▶ Given records
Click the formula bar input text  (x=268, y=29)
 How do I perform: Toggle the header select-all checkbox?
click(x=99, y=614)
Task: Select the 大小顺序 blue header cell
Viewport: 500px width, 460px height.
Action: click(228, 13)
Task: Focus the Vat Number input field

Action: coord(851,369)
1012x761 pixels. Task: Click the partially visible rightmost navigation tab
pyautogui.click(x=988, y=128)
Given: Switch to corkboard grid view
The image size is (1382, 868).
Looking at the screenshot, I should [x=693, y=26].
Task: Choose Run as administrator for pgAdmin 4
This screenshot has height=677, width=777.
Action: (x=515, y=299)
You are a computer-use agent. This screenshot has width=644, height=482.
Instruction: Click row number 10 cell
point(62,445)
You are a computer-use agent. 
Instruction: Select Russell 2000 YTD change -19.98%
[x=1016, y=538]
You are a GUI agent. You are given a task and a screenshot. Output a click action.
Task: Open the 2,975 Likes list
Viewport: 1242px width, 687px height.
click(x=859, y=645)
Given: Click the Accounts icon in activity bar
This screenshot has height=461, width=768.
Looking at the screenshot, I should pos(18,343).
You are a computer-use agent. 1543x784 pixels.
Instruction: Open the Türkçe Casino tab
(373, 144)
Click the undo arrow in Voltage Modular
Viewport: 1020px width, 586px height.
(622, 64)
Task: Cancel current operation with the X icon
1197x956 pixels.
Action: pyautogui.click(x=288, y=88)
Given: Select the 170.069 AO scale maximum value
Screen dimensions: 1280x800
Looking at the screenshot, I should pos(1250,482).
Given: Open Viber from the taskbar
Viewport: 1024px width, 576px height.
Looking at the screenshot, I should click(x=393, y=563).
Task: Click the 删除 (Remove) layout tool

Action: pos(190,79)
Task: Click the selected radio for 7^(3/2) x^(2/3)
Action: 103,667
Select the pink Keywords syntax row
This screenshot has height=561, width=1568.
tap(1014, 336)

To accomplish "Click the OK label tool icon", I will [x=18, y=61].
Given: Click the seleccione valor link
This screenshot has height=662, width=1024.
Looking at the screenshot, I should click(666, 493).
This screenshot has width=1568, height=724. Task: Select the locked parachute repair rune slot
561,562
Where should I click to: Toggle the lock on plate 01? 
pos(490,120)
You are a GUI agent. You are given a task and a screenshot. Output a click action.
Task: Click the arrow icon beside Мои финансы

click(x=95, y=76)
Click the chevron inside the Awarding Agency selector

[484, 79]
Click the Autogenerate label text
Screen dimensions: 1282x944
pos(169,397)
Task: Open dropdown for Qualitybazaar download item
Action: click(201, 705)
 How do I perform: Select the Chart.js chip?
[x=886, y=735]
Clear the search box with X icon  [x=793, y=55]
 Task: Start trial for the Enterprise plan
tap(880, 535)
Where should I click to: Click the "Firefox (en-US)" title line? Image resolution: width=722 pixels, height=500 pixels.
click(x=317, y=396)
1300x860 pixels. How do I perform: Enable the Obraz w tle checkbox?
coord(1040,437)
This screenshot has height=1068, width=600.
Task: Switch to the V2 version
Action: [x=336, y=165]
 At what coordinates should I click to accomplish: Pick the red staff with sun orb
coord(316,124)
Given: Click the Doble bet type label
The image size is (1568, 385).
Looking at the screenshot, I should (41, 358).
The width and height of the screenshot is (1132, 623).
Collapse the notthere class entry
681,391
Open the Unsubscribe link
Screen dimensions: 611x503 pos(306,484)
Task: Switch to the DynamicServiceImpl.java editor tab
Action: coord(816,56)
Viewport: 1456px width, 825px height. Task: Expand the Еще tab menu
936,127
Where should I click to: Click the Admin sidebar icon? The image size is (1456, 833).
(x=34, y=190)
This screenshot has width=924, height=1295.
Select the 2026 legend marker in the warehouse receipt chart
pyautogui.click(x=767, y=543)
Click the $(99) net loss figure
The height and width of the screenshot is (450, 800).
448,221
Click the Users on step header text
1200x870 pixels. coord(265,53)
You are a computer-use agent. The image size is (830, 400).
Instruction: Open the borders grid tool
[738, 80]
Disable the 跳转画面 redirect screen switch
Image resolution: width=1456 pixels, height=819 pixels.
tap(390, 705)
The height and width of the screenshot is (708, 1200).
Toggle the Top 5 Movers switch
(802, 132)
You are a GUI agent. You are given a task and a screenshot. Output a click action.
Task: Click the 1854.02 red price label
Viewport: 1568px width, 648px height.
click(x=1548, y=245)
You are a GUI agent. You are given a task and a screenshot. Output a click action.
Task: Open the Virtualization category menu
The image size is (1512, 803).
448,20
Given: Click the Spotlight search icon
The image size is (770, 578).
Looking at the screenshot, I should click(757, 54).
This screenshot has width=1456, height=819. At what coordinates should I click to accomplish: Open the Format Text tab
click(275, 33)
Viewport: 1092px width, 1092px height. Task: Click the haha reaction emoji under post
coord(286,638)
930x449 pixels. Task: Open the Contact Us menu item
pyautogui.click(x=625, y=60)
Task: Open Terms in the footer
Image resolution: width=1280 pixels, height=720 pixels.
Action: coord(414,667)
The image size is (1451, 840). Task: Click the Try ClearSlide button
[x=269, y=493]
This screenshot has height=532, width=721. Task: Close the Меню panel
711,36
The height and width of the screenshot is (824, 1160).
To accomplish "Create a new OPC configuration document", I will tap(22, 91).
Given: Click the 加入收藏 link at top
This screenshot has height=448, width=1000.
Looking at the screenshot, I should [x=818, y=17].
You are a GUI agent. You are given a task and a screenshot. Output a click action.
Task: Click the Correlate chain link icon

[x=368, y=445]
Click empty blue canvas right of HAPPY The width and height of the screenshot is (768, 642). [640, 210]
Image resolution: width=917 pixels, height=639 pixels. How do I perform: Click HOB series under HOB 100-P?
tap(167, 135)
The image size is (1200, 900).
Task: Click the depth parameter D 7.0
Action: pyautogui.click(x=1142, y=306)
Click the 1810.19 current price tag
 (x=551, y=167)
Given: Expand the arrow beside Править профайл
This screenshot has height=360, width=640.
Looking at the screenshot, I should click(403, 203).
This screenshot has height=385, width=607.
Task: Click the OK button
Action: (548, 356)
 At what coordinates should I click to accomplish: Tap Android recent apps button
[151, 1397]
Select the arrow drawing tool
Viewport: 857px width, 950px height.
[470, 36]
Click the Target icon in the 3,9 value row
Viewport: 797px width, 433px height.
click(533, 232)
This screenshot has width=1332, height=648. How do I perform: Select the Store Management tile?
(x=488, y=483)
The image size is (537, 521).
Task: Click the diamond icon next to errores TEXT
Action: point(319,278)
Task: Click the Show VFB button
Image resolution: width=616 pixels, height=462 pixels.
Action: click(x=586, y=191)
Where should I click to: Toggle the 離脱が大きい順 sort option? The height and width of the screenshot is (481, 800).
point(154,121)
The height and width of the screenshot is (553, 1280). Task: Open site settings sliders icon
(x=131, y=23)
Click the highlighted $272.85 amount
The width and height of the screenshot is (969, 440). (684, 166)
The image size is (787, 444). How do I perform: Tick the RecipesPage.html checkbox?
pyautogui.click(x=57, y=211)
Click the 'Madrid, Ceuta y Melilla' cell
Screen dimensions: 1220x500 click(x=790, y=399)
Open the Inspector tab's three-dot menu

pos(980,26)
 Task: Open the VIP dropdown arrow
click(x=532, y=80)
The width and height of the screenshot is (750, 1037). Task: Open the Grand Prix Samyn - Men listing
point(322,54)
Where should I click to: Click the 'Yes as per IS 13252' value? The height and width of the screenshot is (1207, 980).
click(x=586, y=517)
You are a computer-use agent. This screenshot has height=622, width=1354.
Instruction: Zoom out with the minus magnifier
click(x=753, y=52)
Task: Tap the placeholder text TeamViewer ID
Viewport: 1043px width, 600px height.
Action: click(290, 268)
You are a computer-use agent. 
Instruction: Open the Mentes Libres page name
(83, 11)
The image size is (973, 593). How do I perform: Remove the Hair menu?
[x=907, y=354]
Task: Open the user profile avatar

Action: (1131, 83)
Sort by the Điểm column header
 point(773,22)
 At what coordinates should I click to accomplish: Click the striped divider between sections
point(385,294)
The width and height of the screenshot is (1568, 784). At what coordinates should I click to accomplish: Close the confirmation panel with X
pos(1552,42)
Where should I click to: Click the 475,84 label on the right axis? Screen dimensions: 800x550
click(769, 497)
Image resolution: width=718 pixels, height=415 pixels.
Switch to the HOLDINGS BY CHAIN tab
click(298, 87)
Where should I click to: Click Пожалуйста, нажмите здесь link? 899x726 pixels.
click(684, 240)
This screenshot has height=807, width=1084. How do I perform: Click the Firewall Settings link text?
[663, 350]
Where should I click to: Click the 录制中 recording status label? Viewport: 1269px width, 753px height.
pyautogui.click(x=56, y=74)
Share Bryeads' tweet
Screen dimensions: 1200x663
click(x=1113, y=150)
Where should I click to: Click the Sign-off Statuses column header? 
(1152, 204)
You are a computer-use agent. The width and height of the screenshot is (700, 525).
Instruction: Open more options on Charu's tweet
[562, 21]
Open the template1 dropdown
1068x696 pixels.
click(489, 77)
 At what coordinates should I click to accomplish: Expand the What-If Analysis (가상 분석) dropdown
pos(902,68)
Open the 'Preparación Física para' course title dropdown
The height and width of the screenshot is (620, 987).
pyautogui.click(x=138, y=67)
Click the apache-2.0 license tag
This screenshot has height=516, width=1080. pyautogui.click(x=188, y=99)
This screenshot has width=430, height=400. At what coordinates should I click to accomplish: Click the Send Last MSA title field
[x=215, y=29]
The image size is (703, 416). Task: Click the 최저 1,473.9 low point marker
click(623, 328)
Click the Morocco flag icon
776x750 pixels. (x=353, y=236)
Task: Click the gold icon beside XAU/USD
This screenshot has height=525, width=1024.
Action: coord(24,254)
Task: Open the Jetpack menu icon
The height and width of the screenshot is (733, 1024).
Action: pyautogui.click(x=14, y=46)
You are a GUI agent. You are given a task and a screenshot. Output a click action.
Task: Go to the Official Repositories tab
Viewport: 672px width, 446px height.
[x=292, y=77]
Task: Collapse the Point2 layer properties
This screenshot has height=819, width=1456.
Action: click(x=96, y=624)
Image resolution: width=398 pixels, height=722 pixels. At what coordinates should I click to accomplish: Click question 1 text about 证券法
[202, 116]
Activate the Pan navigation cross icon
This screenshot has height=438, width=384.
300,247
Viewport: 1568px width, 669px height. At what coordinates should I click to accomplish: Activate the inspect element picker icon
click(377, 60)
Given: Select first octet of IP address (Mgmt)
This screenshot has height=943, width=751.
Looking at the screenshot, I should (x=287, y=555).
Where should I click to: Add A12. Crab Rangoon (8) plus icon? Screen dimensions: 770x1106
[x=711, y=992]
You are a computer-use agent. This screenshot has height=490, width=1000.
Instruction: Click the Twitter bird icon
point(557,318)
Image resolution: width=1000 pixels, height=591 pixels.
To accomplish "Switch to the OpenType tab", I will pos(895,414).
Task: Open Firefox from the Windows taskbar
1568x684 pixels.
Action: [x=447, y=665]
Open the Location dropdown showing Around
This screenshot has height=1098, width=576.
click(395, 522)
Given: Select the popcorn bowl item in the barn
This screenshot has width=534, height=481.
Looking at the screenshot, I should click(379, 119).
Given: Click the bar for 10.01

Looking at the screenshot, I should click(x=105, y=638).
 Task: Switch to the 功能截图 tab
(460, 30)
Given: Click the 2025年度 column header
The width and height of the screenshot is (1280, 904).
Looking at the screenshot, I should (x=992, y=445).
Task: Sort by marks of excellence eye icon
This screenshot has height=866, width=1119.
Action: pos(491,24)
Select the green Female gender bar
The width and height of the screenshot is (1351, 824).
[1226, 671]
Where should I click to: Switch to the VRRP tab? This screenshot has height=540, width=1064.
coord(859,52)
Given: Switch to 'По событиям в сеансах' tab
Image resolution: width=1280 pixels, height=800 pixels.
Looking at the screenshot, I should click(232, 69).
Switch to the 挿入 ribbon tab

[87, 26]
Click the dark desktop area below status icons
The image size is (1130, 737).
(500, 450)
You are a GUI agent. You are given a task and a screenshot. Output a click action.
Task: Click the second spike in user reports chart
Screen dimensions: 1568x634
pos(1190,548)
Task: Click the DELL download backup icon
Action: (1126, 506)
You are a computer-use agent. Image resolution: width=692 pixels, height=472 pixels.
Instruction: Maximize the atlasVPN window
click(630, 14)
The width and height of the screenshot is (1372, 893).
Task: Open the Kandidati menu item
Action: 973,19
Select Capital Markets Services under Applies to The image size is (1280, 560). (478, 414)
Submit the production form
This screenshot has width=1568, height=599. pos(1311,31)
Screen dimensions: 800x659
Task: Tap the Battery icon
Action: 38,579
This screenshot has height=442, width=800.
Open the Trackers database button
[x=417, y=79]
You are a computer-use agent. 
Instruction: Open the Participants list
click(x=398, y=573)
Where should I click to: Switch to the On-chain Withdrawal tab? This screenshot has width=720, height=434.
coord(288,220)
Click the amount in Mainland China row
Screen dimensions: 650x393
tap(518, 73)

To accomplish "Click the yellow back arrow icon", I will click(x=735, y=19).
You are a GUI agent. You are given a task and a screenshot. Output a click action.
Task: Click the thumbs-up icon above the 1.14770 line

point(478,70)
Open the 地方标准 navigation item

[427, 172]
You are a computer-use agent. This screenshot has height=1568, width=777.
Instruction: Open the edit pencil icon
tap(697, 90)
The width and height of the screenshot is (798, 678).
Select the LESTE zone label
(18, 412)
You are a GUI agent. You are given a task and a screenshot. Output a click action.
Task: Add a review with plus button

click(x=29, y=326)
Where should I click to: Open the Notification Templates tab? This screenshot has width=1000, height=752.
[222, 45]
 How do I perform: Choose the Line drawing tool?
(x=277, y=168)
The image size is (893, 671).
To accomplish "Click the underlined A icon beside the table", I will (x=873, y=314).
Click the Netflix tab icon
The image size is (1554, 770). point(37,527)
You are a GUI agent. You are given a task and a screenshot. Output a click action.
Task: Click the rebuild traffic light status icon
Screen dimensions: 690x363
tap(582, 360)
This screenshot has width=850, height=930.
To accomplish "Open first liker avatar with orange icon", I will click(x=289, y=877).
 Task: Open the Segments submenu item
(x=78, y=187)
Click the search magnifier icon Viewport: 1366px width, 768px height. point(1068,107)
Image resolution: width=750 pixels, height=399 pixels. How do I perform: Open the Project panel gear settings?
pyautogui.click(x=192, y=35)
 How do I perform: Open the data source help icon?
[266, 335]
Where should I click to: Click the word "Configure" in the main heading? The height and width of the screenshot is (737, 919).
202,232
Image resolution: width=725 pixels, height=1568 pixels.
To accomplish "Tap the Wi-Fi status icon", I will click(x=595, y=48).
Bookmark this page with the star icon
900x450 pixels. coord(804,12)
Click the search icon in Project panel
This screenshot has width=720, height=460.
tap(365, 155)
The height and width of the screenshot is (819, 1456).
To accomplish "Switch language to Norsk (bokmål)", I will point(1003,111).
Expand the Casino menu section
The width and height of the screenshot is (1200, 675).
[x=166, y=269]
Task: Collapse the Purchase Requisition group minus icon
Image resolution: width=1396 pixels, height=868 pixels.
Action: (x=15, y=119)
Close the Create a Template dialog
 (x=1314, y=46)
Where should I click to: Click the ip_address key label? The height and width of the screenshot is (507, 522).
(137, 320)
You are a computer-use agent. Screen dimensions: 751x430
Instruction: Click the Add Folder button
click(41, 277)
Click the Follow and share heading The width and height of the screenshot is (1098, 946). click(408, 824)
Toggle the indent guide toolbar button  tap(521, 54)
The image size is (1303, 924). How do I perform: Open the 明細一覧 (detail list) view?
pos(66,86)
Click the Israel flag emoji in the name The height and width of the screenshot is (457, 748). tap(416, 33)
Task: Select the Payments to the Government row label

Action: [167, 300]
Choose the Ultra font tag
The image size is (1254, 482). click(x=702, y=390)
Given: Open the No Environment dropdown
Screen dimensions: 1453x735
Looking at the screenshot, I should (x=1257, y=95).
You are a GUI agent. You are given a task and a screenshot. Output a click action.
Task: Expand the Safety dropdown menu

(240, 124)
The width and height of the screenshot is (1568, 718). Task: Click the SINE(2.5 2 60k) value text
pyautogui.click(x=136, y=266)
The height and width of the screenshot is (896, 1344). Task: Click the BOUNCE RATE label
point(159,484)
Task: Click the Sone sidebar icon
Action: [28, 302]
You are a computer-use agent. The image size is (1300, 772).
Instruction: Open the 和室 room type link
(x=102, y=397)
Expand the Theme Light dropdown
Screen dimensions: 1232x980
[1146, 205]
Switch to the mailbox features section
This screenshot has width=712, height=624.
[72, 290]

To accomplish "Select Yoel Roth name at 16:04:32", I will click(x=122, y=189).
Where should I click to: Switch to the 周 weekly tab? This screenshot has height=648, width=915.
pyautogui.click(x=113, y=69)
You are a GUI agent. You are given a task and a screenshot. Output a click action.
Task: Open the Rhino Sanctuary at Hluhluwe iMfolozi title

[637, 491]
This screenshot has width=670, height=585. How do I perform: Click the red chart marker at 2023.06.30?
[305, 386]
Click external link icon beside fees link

▶ Assignment
Beginning at the line above with "Click the Autogenerate label text" and finishing at the line with "Given: Click the Spotlight search icon", return each line exactly and return nothing else.

▶ Reply
Click the Autogenerate label text
Screen dimensions: 1282x944
pos(169,397)
Task: Open dropdown for Qualitybazaar download item
Action: click(201, 705)
 How do I perform: Select the Chart.js chip?
[x=886, y=735]
Clear the search box with X icon  [x=793, y=55]
 Task: Start trial for the Enterprise plan
tap(880, 535)
Where should I click to: Click the "Firefox (en-US)" title line? Image resolution: width=722 pixels, height=500 pixels.
click(x=317, y=396)
1300x860 pixels. How do I perform: Enable the Obraz w tle checkbox?
coord(1040,437)
This screenshot has height=1068, width=600.
Task: Switch to the V2 version
Action: [x=336, y=165]
 At what coordinates should I click to accomplish: Pick the red staff with sun orb
coord(316,124)
Given: Click the Doble bet type label
The image size is (1568, 385).
Looking at the screenshot, I should (41, 358).
The width and height of the screenshot is (1132, 623).
Collapse the notthere class entry
681,391
Open the Unsubscribe link
Screen dimensions: 611x503 pos(306,484)
Task: Switch to the DynamicServiceImpl.java editor tab
Action: coord(816,56)
Viewport: 1456px width, 825px height. Task: Expand the Еще tab menu
936,127
Where should I click to: Click the Admin sidebar icon? The image size is (1456, 833).
(x=34, y=190)
This screenshot has width=924, height=1295.
Select the 2026 legend marker in the warehouse receipt chart
pyautogui.click(x=767, y=543)
Click the $(99) net loss figure
The height and width of the screenshot is (450, 800).
448,221
Click the Users on step header text
1200x870 pixels. coord(265,53)
You are a computer-use agent. The image size is (830, 400).
Instruction: Open the borders grid tool
[738, 80]
Disable the 跳转画面 redirect screen switch
Image resolution: width=1456 pixels, height=819 pixels.
tap(390, 705)
The height and width of the screenshot is (708, 1200).
Toggle the Top 5 Movers switch
(802, 132)
You are a GUI agent. You are given a task and a screenshot. Output a click action.
Task: Click the 1854.02 red price label
Viewport: 1568px width, 648px height.
click(x=1548, y=245)
You are a GUI agent. You are given a task and a screenshot. Output a click action.
Task: Open the Virtualization category menu
The image size is (1512, 803).
448,20
Given: Click the Spotlight search icon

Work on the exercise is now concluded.